Black-hooded gunmen shot dead at least 12 people at the Paris offices of the satirical newspaper Charlie Hebdo, a publication firebombed in the past after publishing cartoons lampooning Muslim leaders and the Prophet Mohammad, police said.
President Francois Hollande headed to the scene of the attack and the government said it was raising France's security level to the highest notch.
"This is a terrorist attack, there is no doubt about it," Hollande told reporters.
Another 10 people were injured in the incident and police union official Rocco Contento described the scene inside the offices as "carnage".
"About a half an hour ago two black-hooded men entered the building with Kalashnikovs (rifles)," witness Benoit Bringer told the TV station. "A few minutes later we heard lots of shots," he said, adding that the men were then seen fleeing the building.
France is already on high alert after calls last year from Islamist militants to attack its citizens and interests in reprisal for French military strikes on Islamist strongholds in the Middle East and Africa.
British Prime Minister David Cameron described the attack as sickening.
Late last year, a man shouting "Allahu Akbar" ("God is greatest") injured 13 by ramming a vehicle into a crowd in the eastern city of Dijon.

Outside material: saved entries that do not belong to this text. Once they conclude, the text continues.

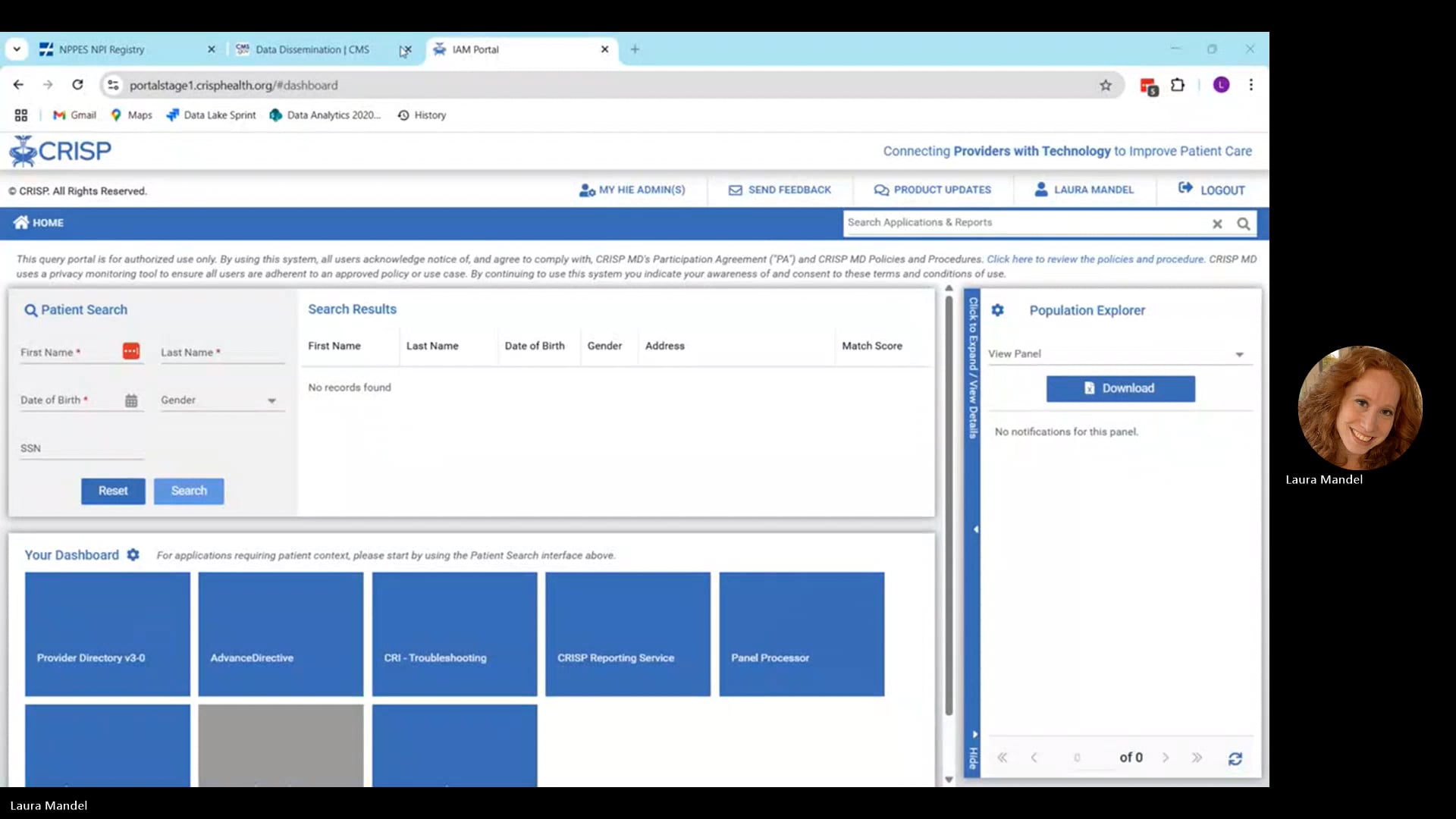Open the Your Dashboard settings gear
This screenshot has width=1456, height=819.
[133, 554]
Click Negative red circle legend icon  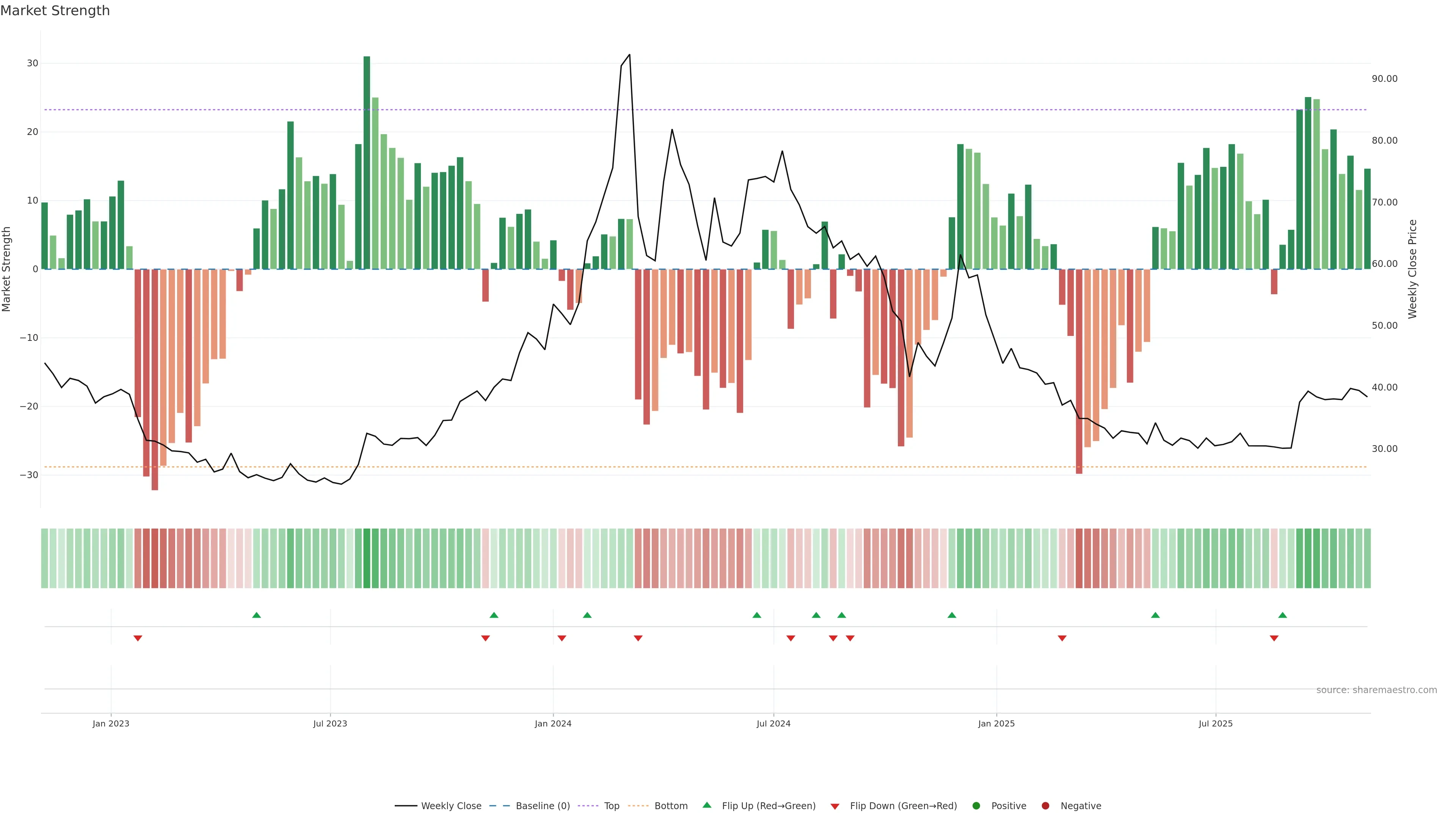point(1045,805)
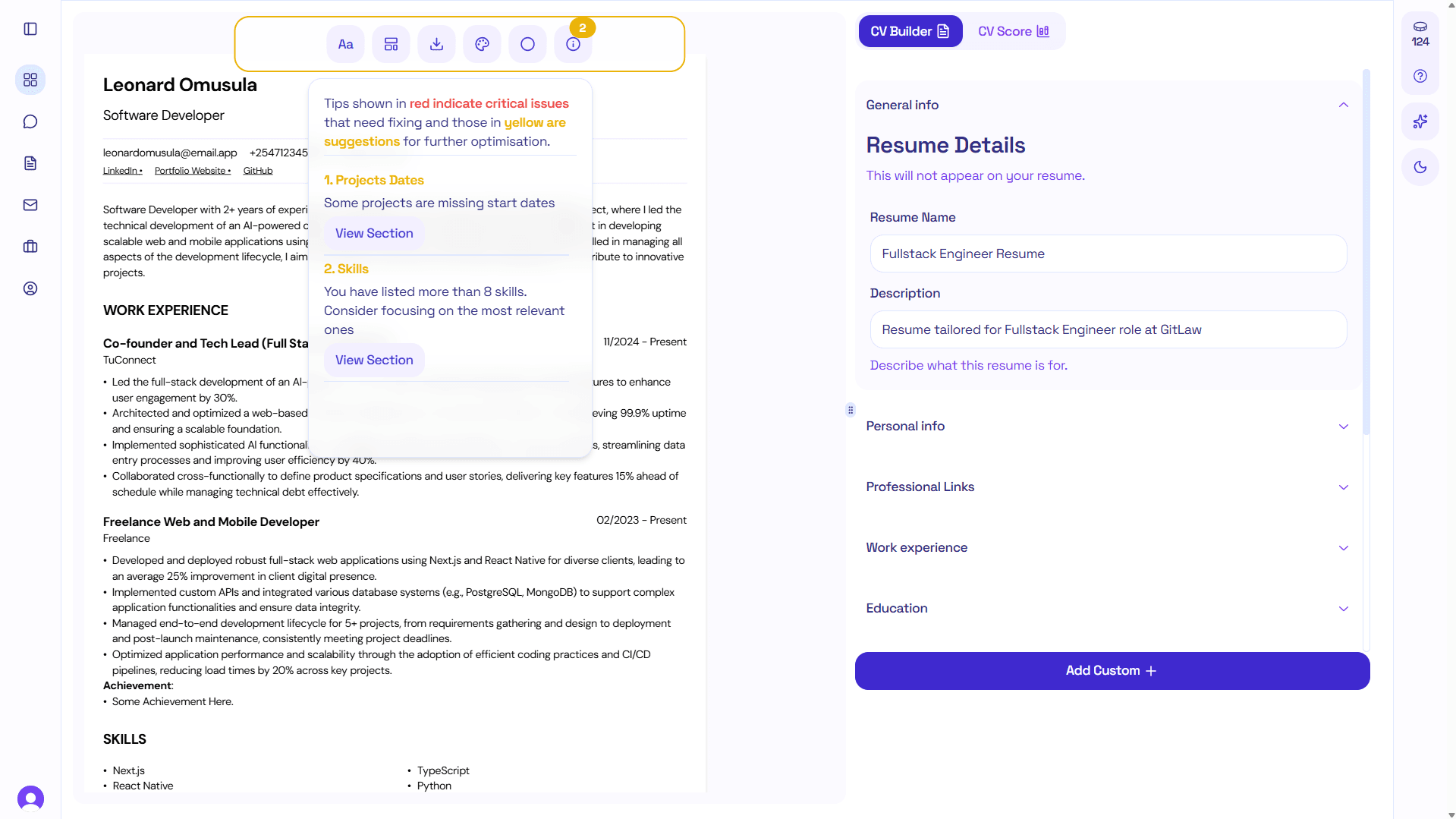Expand the Personal info section
The height and width of the screenshot is (819, 1456).
click(1343, 426)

Prime Minister Manuel Valls said at the time France had "never before faced such a high threat linked to terrorism".
A firebomb attack gutted the headquarters of Charlie Hebdo, a publication that has always courted controversy with satirical attacks on political and religious leaders, in November 2011 after it put an image of the Prophet Mohammad on its cover.
The last tweet on Charlie Hebdo's account mocked Abu Bakr al-Baghdadi, the leader of the Islamic State, which has taken control of large swathes of Iraq and Syria.